Other local artists were present at the ceremony as well, notable among them the singer/songwriter Wanting Qu, who is a tourism ambassador for the City of Vancouver. Born in China, Wanting came to Canada at the age of 16 as a business student and has since made a home in Vancouver as a successful recording artist. According to Wanting, Vancouver has helped her build confidence as an artist and her songs tell stories about the city. Wanting cited a song about kissing on Granville street as one of the Vancouver stories retold in her music.

"Vancouver has made me more expressive, loving and content," she commented, before noting that what she appreciated about Mayor Robertson and the new City administration was that they think about what's going to benefit the next generation.

Wanting Qu (left) poses for photos with Mayor Gregor Robertson after the ceremony. 

"I love that this city sees the future," Wanting said. "It's my home. I'd raise my family here."

After the inauguration ceremony was over, Mangan said he knew culture was an important part of the new city administration, and felt it was an important part of city building.

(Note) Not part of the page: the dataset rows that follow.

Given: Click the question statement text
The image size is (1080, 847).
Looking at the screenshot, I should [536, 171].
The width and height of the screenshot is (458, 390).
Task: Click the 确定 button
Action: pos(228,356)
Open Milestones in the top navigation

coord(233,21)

He said he was currently pushing to have a new Vancouver Independent Music Centre built to support up-and-coming artists, and that he was looking forward to working with the City to get the project off the ground. 

Mangan said he was aware of the criticisms against the City's government, but that he believed they were on the right track. 

"There's no foolproof institution, there's cracks in every government and there's always things that they can do better," Mangan said. "But I do honestly believe — having gotten to know some of the councillors and the Mayor — that their heart is absolutely in the right place and they want what's best for the city."